# how can i do this?or why not?



## raedean (Apr 25, 2011)

i found this napkin holder for 53 cents at the goodwill.
i thought it would make a lazy kate.
i thought i could have my hubby install a metal eyelet on the outer edge in the middle
of both pegs.
then i could put my singles on and thread thru the eyelet and ply onto my drop spindle.
i looked up one online and it cost 62$...but this napkin holder doesnt look too far from 
the costly one...
i just think its a novel approach to get me a lazy kate with no cost really.
that is what i do love about spinning.
u can make your own accessories.drop spindles,lazy kates,niddy noddys.


----------



## raedean (Apr 25, 2011)

i guess i am good to go then...yay.


----------



## Cdambro (Dec 30, 2013)

You are more than good to go.....what a wonderful idea. So creative. I am sure you have learned to be creative with your great lifestyle so look how it pays off in all areas of life.


----------



## Reba1 (Feb 5, 2012)

Brilliant idea! Are the pegs far enough apart for your filled bobbins to fit on? If so, GO FOR IT!


----------



## crivitz (Apr 12, 2015)

You have got to be the recipient of the Creativity Award of the Month for spotting an item priced at next to nothing, realizing it was almost the exact same thing you had seen in an ad for something you could use and then putting it all together. Too many folks just can't do that. Congratulations on your great find and your great savings.


----------



## Cdambro (Dec 30, 2013)

And.....happy anniversary to you and the Mister.....48 yrs is wonderful!


----------



## raedean (Apr 25, 2011)

Cdambro said:


> And.....happy anniversary to you and the Mister.....48 yrs is wonderful!


thank u so much everyone...we had a lovely anniversary day.hugs and thank u so.
hubby put the eyelet in.so now i am ready to go.
i am not gonna put the singles on bobbins.i am just gonna wind them off the spindle and onto 
my hand leaving a little space in the center of the yarn to put on the peg...

RECORDS PROVIDED:
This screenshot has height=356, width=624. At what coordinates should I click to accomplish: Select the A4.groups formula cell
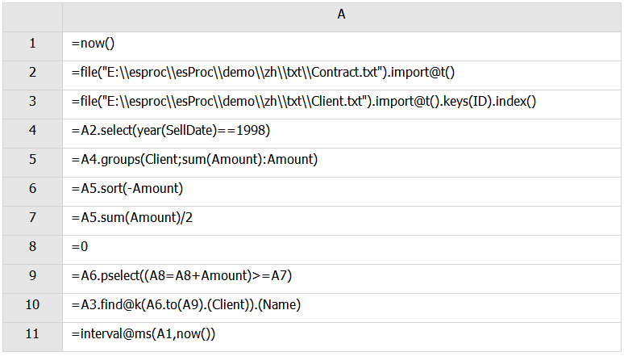pyautogui.click(x=342, y=162)
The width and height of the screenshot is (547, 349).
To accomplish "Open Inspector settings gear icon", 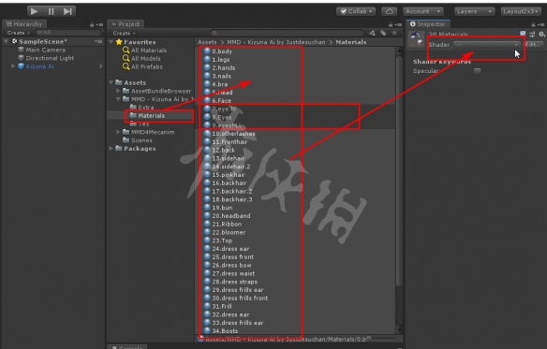I will (541, 35).
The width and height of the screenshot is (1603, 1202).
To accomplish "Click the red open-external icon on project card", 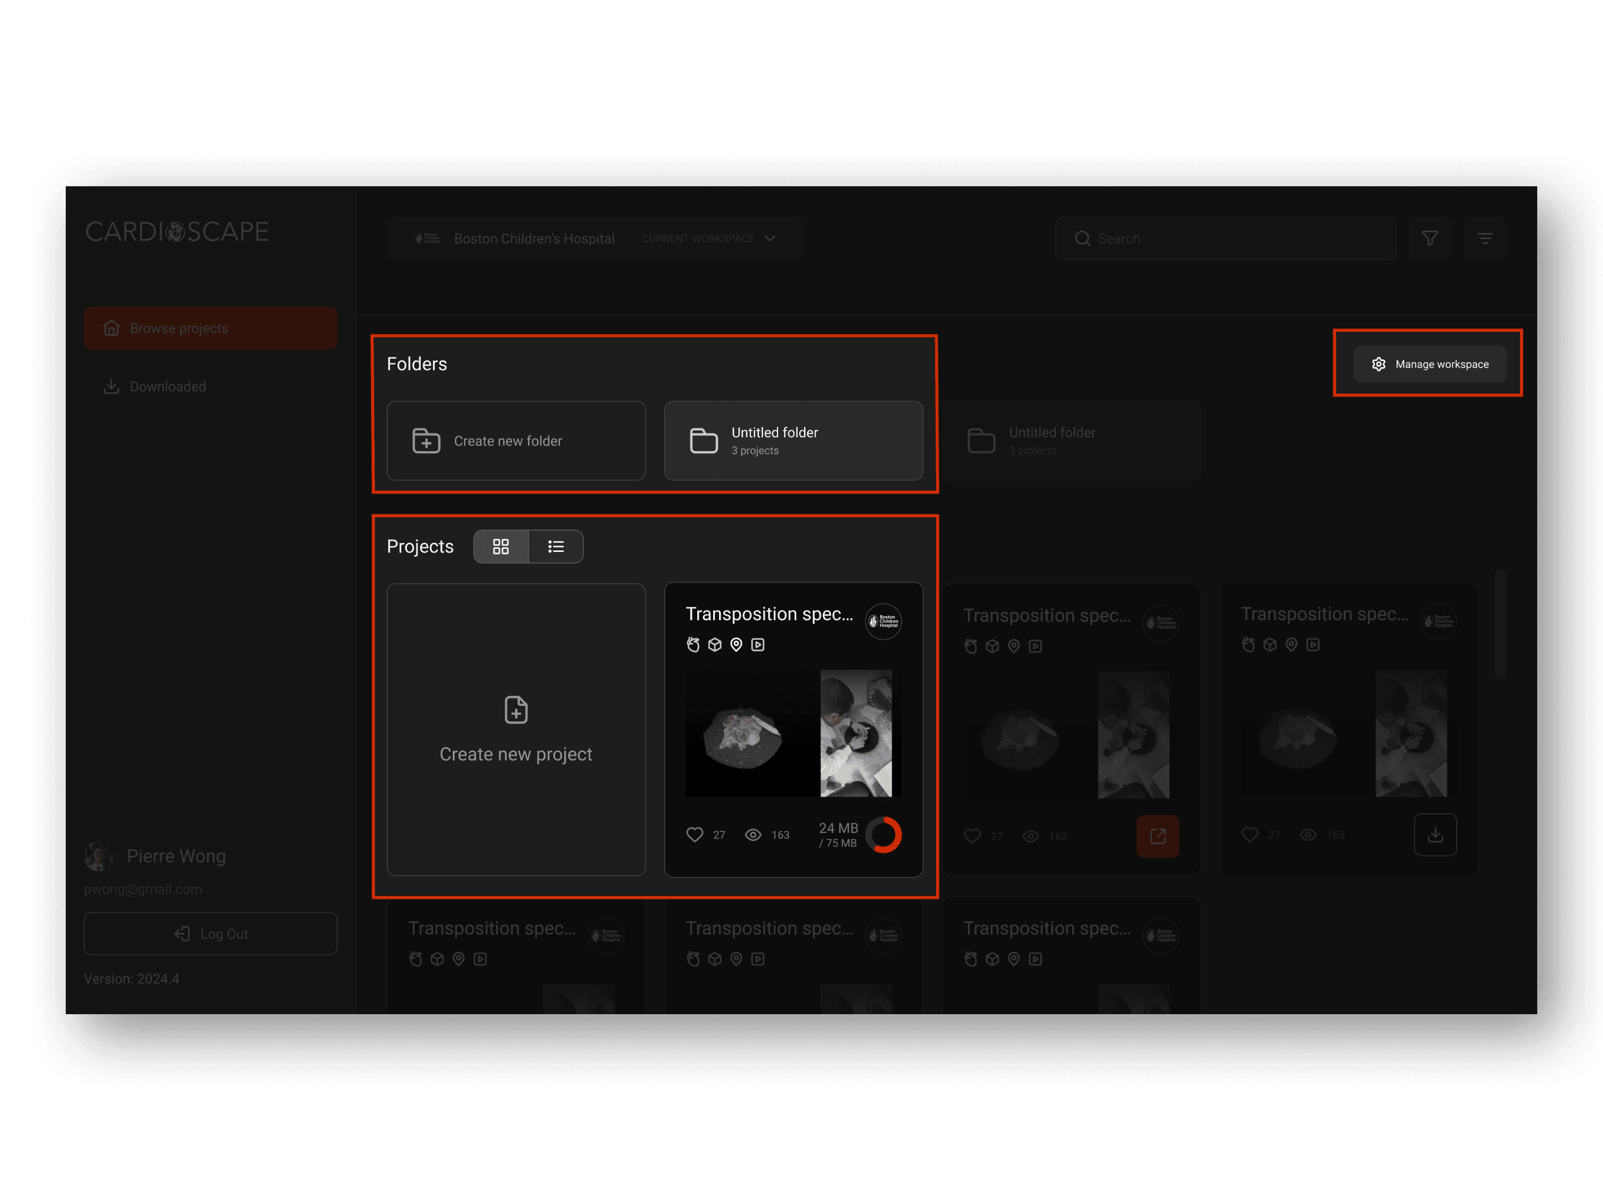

EXERCISE INSTRUCTIONS: Name each distinct username that posted in the lazy kate thread, listing each only once.

ANSWER TO THE EXERCISE: raedean, Cdambro, Reba1, crivitz